BEGIN

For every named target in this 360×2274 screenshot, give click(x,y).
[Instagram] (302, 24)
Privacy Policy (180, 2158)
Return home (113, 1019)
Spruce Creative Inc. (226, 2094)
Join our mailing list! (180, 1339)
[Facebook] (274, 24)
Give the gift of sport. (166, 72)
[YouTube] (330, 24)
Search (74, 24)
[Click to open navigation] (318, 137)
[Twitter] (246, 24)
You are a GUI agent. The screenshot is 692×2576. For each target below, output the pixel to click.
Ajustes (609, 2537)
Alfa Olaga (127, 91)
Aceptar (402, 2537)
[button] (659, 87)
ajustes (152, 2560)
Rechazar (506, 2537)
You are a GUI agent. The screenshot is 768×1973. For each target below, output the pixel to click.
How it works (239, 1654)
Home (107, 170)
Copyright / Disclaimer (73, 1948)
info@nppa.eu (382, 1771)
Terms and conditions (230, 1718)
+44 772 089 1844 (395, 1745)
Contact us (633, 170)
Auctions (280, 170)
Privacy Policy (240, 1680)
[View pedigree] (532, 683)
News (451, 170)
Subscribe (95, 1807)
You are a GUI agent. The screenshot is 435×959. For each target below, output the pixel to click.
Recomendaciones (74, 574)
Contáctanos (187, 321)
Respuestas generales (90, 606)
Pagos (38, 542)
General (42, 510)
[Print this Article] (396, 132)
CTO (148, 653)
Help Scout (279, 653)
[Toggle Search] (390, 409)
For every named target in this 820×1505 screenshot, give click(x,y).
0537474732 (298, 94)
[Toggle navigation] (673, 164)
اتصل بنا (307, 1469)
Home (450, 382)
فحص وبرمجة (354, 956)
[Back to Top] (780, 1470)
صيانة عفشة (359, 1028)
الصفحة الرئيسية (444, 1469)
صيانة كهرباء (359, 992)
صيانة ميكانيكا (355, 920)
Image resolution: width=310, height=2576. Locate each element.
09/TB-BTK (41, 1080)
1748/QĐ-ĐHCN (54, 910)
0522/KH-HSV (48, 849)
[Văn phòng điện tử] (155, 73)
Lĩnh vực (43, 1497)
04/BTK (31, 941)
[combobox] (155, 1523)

END

■ Activity ■
Would you print exactly, and only, the lines of the data above from the line with "Join our mailing list! (180, 1339)" through the line with "Privacy Policy (240, 1680)", inclusive?

■ Completed exercise ■
Join our mailing list! (180, 1339)
[Facebook] (274, 24)
Give the gift of sport. (166, 72)
[YouTube] (330, 24)
Search (74, 24)
[Click to open navigation] (318, 137)
[Twitter] (246, 24)
You are a GUI agent. The screenshot is 692×2576. For each target below, output the pixel to click.
Ajustes (609, 2537)
Alfa Olaga (127, 91)
Aceptar (402, 2537)
[button] (659, 87)
ajustes (152, 2560)
Rechazar (506, 2537)
You are a GUI agent. The screenshot is 768×1973. For each target below, output the pixel to click.
How it works (239, 1654)
Home (107, 170)
Copyright / Disclaimer (73, 1948)
info@nppa.eu (382, 1771)
Terms and conditions (230, 1718)
+44 772 089 1844 (395, 1745)
Contact us (633, 170)
Auctions (280, 170)
Privacy Policy (240, 1680)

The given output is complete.